Coffee First Crack Detection

An Audio Spectrogram Transformer (AST) fine-tuned to detect first crack — the critical moment during coffee roasting when beans begin to pop — from raw audio.

Source code & training: github.com/syamaner/coffee-first-crack-detection

Original prototype series (the earlier end-to-end build that led to this rewrite):


Model Description

Fine-tuned from MIT/ast-finetuned-audioset-10-10-0.4593 with partial backbone freeze (~14M trainable / 72M frozen) for binary audio classification:

Label ID Description
no_first_crack 0 Background roast noise, no cracking
first_crack 1 First crack popping/cracking sounds

Feature extractor: ASTFeatureExtractor at 16 kHz mono, 128 mel bins, max_length=1024, mean=-4.2677, std=4.5689 (AudioSet calibration).


Intended Use

  • Roasting automation: trigger events (reduce heat, start timer) when first crack is detected
  • Roast logging: timestamp first crack onset for reproducibility
  • MCP server integration: embedded in the coffee-roasting roaster control system

Not intended for: other food processing sounds, non-coffee audio, commercial food safety systems.


How to Use

Python (transformers)

from transformers import ASTForAudioClassification, ASTFeatureExtractor
import torch, librosa

model = ASTForAudioClassification.from_pretrained("syamaner/coffee-first-crack-detection")
extractor = ASTFeatureExtractor.from_pretrained("syamaner/coffee-first-crack-detection")
model.eval()

audio, _ = librosa.load("roast.wav", sr=16000, mono=True)
inputs = extractor(audio.tolist(), sampling_rate=16000, return_tensors="pt")

with torch.inference_mode():
    logits = model(**inputs).logits
    probs = torch.softmax(logits, dim=-1)

label = model.config.id2label[probs.argmax().item()]
print(f"{label}: {probs.max().item():.3f}")
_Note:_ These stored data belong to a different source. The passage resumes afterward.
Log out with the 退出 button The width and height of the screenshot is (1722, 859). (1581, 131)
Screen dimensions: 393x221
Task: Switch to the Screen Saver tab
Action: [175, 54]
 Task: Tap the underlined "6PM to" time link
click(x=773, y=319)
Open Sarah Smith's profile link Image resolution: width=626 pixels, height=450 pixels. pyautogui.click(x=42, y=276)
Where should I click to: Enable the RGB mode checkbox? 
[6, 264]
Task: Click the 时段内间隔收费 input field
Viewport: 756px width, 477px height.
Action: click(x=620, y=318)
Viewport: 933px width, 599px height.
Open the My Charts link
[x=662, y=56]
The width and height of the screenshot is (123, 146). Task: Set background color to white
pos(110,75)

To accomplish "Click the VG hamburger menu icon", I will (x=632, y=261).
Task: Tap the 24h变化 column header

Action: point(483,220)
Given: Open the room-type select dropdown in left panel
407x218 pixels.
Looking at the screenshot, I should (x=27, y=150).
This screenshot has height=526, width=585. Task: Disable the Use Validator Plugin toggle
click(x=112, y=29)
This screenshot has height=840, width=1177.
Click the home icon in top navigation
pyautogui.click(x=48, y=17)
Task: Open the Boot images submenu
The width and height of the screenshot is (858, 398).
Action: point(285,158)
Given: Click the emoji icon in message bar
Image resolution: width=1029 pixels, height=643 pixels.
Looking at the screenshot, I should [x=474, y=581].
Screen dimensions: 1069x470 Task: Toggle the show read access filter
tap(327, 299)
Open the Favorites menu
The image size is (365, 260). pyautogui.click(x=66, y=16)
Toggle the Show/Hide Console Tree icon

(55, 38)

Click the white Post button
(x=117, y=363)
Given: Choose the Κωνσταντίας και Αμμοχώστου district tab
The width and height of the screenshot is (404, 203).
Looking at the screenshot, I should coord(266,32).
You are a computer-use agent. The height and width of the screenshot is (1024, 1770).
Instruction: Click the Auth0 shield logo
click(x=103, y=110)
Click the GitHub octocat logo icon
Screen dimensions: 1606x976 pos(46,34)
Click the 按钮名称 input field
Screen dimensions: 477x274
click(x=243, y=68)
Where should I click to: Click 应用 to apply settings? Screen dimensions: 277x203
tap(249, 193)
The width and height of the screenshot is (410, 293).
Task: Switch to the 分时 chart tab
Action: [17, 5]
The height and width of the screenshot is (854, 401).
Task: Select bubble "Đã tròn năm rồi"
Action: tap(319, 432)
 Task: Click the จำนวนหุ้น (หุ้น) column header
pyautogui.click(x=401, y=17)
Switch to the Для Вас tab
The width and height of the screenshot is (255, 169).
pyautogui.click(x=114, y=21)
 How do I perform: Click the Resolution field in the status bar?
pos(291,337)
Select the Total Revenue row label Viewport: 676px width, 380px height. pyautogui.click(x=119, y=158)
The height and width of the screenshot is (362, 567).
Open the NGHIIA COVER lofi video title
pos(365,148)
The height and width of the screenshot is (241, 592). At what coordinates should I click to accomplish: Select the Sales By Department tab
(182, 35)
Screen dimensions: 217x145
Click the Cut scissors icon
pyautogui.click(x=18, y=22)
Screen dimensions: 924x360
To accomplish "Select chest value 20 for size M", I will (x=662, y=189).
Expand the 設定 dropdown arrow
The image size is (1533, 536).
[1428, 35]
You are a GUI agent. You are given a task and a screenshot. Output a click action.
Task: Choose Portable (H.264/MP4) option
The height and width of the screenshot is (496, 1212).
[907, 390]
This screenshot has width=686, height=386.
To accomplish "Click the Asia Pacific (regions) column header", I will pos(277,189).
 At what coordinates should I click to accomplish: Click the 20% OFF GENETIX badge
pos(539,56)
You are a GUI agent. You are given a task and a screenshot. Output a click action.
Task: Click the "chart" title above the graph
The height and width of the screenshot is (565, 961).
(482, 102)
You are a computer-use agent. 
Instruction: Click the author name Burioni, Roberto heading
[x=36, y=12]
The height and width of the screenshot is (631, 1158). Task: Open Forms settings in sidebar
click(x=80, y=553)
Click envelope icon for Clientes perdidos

Sliding window (long audio files)

from coffee_first_crack.inference import SlidingWindowInference

detector = SlidingWindowInference(
    model_name_or_path="syamaner/coffee-first-crack-detection",
    window_size=10.0,
    overlap=0.7,
    threshold=0.6,
    min_pops=5,
)
events = detector.process_file("roast.wav")
for event in events:
    print(f"First crack at {event.timestamp_str}")

Live microphone

from coffee_first_crack.inference import FirstCrackDetector

detector = FirstCrackDetector(
    use_microphone=True,
    model_name_or_path="syamaner/coffee-first-crack-detection",
)
detector.start()
# poll detector.is_first_crack() in your roast loop

ONNX (Raspberry Pi 5)

ONNX models are published on HuggingFace Hub under onnx/fp32/ and onnx/int8/:

  • INT8 (recommended): onnx/int8/model_quantized.onnx — 90MB, 2x faster, zero quality loss
  • FP32: onnx/fp32/model.onnx — 345MB
import onnxruntime as rt
import numpy as np
from huggingface_hub import hf_hub_download
from transformers import ASTFeatureExtractor
import librosa

# Download INT8 model and preprocessor config from HF Hub
model_path = hf_hub_download(
    repo_id="syamaner/coffee-first-crack-detection",
    filename="onnx/int8/model_quantized.onnx",
)
extractor = ASTFeatureExtractor.from_pretrained(
    "syamaner/coffee-first-crack-detection", subfolder="onnx/int8",
)

# Thread-limit for RPi5 (2 threads — leaves cores free for MCP server + UI)
sess_options = rt.SessionOptions()
sess_options.intra_op_num_threads = 2
sess_options.inter_op_num_threads = 1

sess = rt.InferenceSession(
    model_path, sess_options=sess_options, providers=["CPUExecutionProvider"]
)

audio, _ = librosa.load("roast.wav", sr=16000, mono=True)
inputs = extractor([audio.tolist()], sampling_rate=16000, return_tensors="np")
logits = sess.run(None, {sess.get_inputs()[0].name: inputs["input_values"]})[0]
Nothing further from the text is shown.